BASIC
In computer programming, BASIC (an acronym for Beginner's All-purpose Symbolic Instruction Code[1]) refers to a family of high-level programming languages. The original BASIC was designed in 1963, by John George Kemeny and Thomas Eugene Kurtz at Dartmouth College, to provide access for non-science students to computers. At the time, nearly all use of computers required writing custom software, which was something only scientists and mathematicians tended to do. The language (in one variant or another) became widespread on microcomputers in the late 1970s and home computers in the 1980s. BASIC remains popular to this day in a handful of heavily evolved dialects.
History
Prior to the mid-1960s, computers were extremely expensive tools used only for special-purpose tasks. A simple batch processing arrangement ran only a single "job" at a time, one after another. During the 1960s, however, faster and more affordable computers became available. With this extra processing power, computers would sometimes sit idle, without jobs to run.
Programming languages in the batch programming era tended to be designed, like the machines on which they ran, for specific purposes (such as scientific formula calculations or business data processing or eventually for text editing). Since even the newer, less expensive machines were still major investments, there was strong tendency to consider efficiency to be the most important feature of a language. In general, these specialized languages were difficult to use and had widely disparate syntax.
As prices decreased, the possibility of sharing computer access began to move from research labs to commercial use. Newer computer systems supported time-sharing, a system which allows multiple users or processes to use the CPU and memory. In such a system the operating system alternates between running processes, giving each one running time on the CPU before switching to another. The machines had become fast enough that most users could feel they had the machine all to themselves. In theory, timesharing reduced the cost of computing tremendously, as a single machine could be shared among (up to) hundreds of users.

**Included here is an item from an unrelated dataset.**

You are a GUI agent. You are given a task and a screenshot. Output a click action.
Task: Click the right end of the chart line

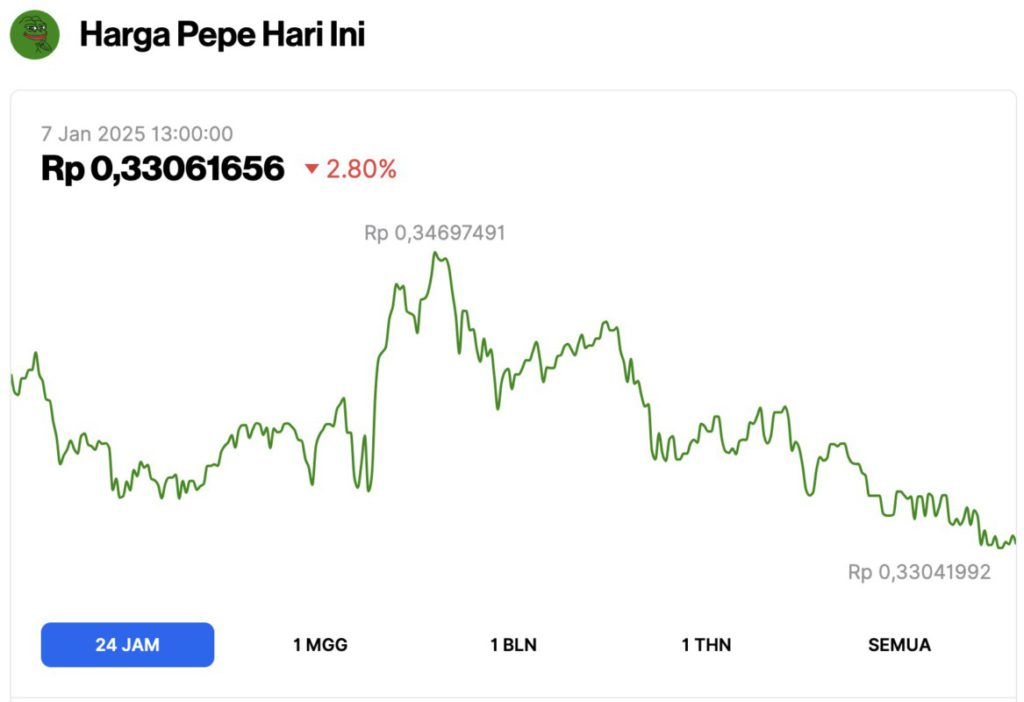coord(1014,540)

Early years — the mini computer era
The original BASIC language was designed in 1963 by John Kemeny and Thomas Kurtz and implemented by a team of Dartmouth students under their direction. BASIC was designed to allow students to write programs for the Dartmouth Time-Sharing System. It intended to address the complexity issues of older languages with a new language design specifically for the new class of users that time-sharing systems allowed — that is, a less technical user who did not have the mathematical background of the more traditional users and was not interested in acquiring it. Being able to use a computer to support teaching and research was quite attractive enough. In the following years, as other dialects of BASIC appeared, Kemeny and Kurtz' original BASIC dialect became known as Dartmouth BASIC.
The eight design principles of BASIC were:
- Be easy for beginners to use.
- Be a general-purpose programming language.
- Allow advanced features to be added for experts (while keeping the language simple for beginners).
- Be interactive.
- Provide clear and friendly error messages.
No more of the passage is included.